REQUIRED ACTION -
When the string "computer" is part of a line below, that line should be copied.

DATA FOR THIS TASK below:

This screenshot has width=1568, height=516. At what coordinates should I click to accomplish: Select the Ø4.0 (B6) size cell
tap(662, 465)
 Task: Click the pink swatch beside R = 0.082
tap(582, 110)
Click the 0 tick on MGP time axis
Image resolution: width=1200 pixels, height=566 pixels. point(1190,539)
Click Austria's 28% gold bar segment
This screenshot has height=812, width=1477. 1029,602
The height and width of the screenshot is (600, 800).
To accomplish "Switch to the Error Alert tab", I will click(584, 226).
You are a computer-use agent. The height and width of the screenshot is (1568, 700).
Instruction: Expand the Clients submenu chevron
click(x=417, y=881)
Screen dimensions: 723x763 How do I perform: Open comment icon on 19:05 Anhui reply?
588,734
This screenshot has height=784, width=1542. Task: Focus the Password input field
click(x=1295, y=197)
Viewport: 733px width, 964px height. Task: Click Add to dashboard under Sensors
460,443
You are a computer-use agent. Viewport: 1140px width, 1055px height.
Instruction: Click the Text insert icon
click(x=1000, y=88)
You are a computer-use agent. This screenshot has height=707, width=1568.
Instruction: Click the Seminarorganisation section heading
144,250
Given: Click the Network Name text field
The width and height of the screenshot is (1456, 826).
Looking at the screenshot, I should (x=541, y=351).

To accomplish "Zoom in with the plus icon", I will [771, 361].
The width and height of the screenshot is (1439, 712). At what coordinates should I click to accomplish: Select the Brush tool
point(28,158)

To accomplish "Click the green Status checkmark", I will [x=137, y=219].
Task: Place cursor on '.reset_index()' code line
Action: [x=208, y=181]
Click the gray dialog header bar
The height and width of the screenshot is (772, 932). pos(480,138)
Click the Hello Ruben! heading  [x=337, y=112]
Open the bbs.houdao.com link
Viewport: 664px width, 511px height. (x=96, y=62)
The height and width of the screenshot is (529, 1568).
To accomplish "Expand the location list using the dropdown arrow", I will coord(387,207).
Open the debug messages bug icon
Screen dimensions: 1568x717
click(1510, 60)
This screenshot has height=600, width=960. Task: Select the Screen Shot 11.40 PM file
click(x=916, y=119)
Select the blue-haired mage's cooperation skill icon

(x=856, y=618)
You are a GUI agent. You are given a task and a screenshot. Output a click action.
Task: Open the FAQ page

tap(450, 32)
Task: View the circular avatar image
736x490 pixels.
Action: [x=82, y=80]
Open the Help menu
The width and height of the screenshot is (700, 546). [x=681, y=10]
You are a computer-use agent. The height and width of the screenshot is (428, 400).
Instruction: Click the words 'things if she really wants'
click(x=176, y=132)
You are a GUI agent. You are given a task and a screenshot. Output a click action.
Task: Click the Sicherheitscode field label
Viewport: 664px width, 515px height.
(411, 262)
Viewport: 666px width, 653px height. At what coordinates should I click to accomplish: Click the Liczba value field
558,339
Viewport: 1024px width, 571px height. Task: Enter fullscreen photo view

End of DATA FOR THIS TASK.

PROBLEM SOLUTION -
You are a computer-use agent. The height and width of the screenshot is (1568, 700).
You are a computer-use agent. Viewport: 1140px width, 1055px height.
You are a computer-use agent. This screenshot has height=707, width=1568.
You are a computer-use agent. The height and width of the screenshot is (428, 400).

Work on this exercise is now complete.